Data extract →
# # # # # # #

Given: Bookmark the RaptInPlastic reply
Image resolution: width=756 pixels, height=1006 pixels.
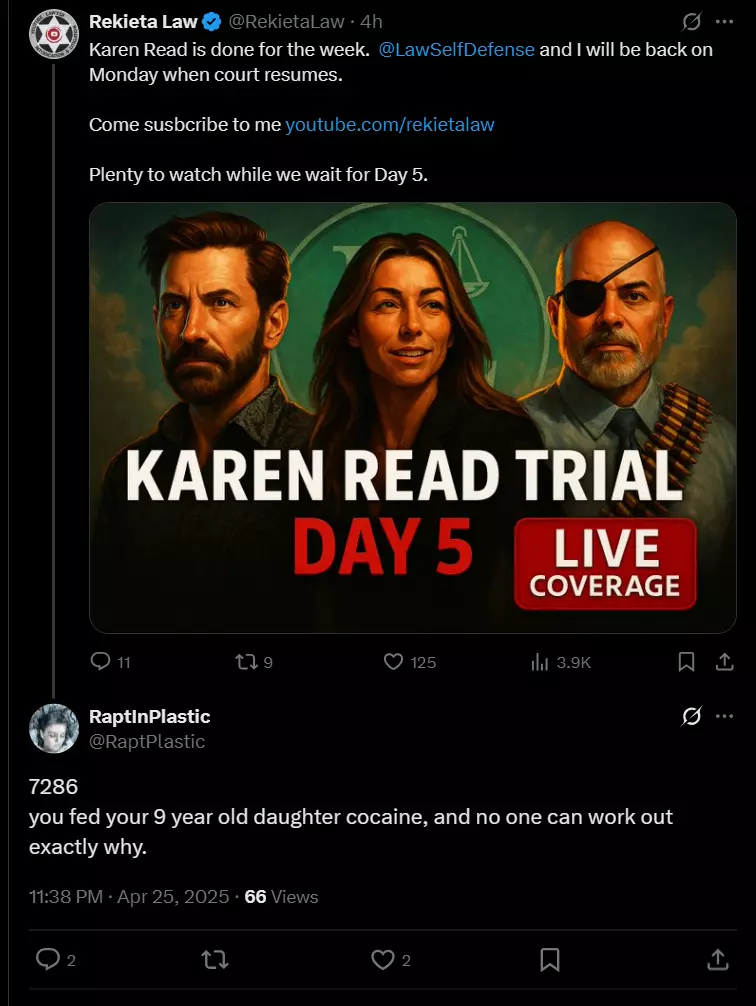Looking at the screenshot, I should coord(550,960).
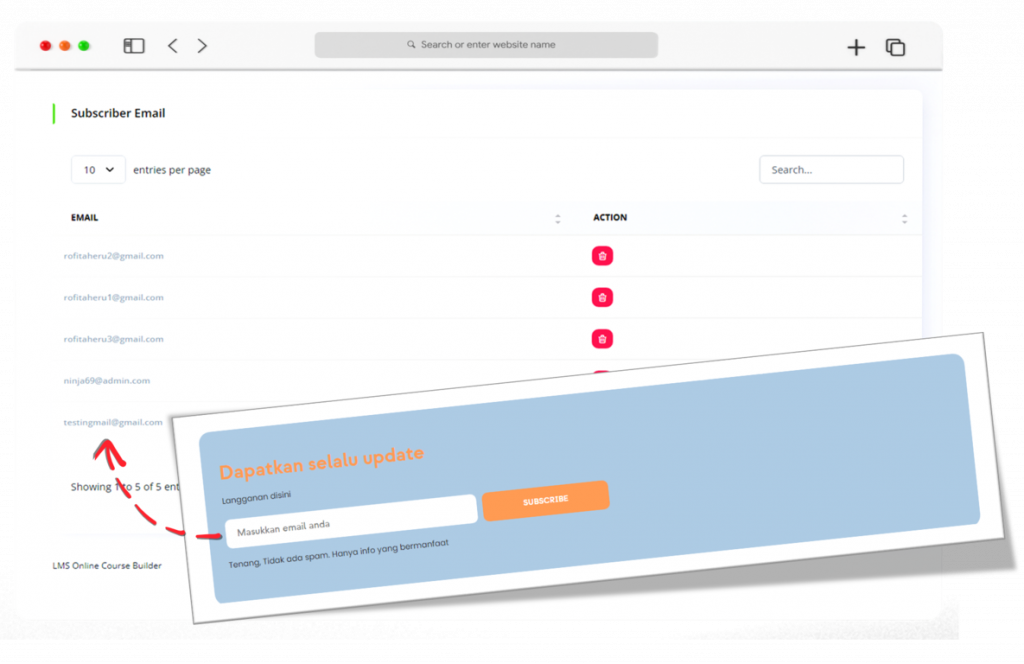Sort the table by EMAIL column
1024x664 pixels.
557,218
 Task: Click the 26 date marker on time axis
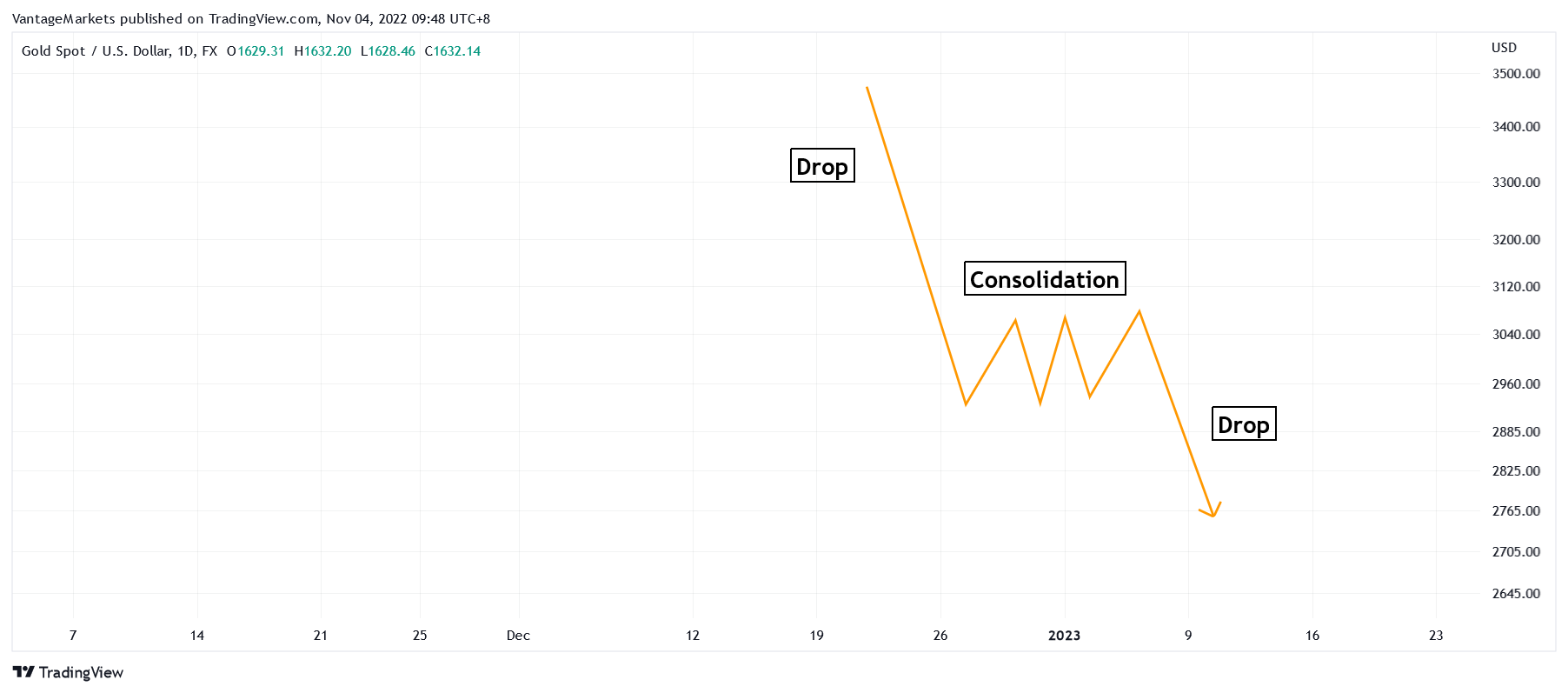940,636
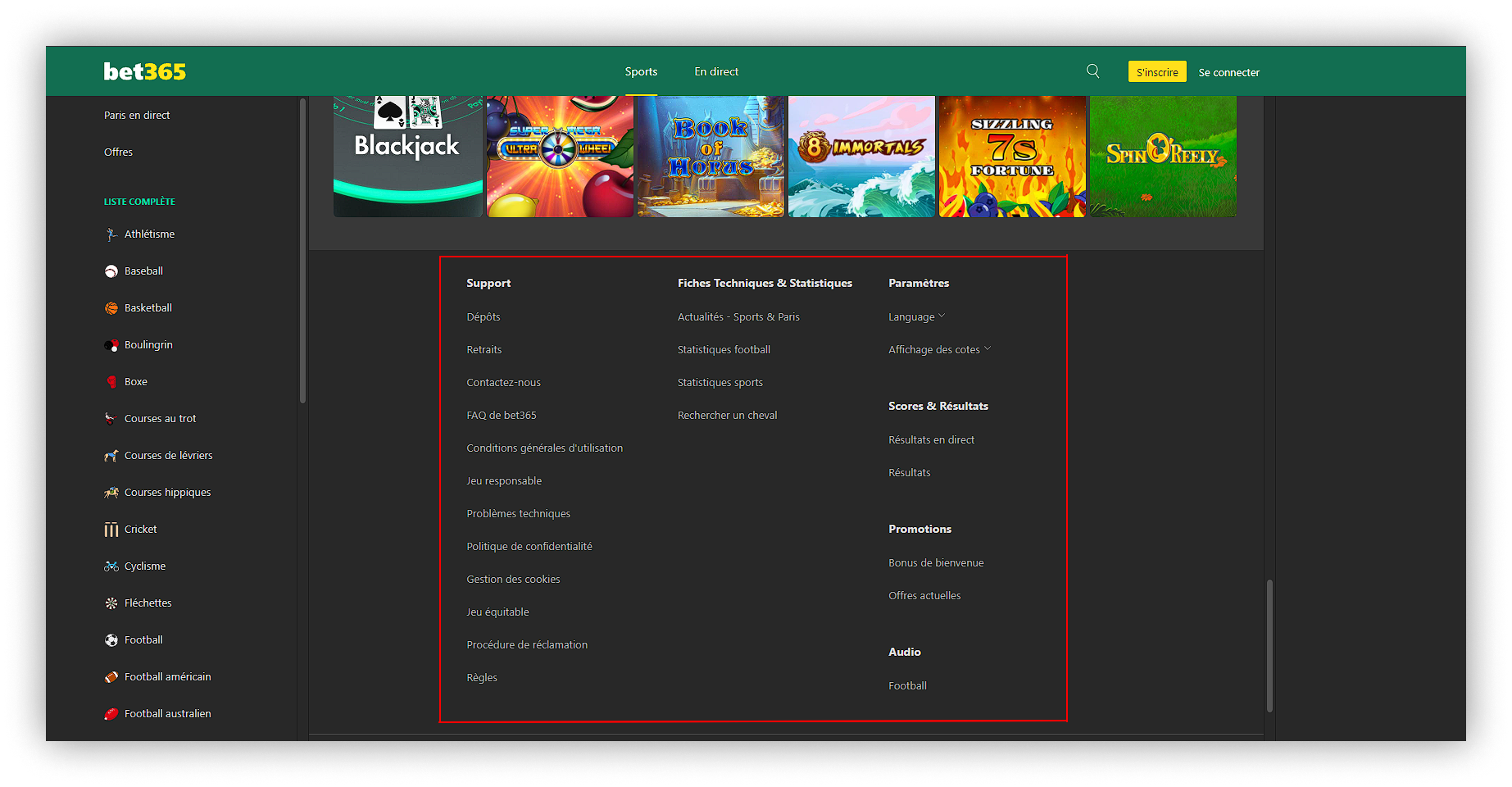Image resolution: width=1512 pixels, height=787 pixels.
Task: Open the En direct tab
Action: (x=716, y=71)
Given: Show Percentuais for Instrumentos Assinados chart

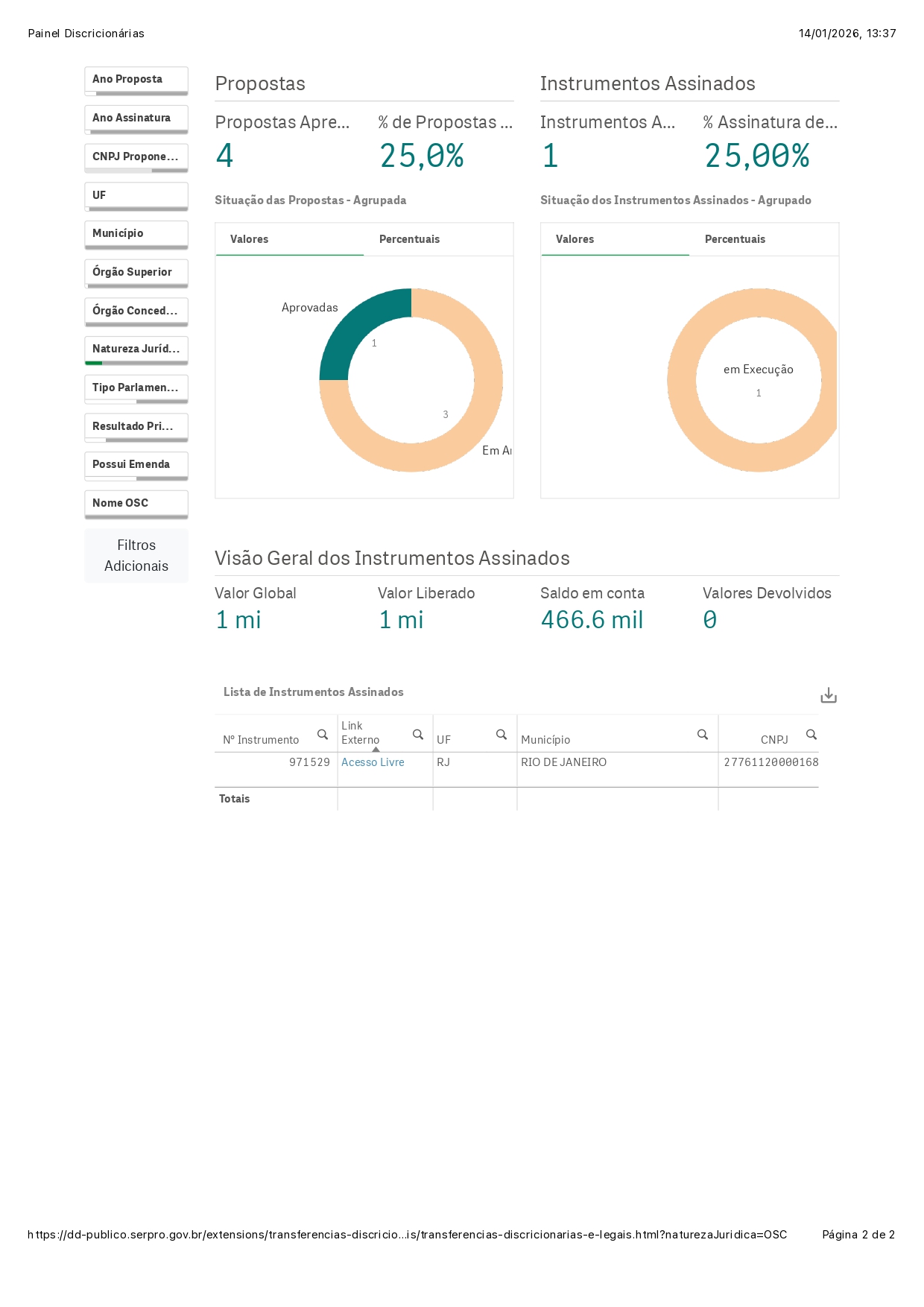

# # # # # # #

Prompt →
Search the listing above for the string "Given" and copy each line that has it.

Answer to this task →
Given: Bookmark the RaptInPlastic reply
Given: Show Percentuais for Instrumentos Assinados chart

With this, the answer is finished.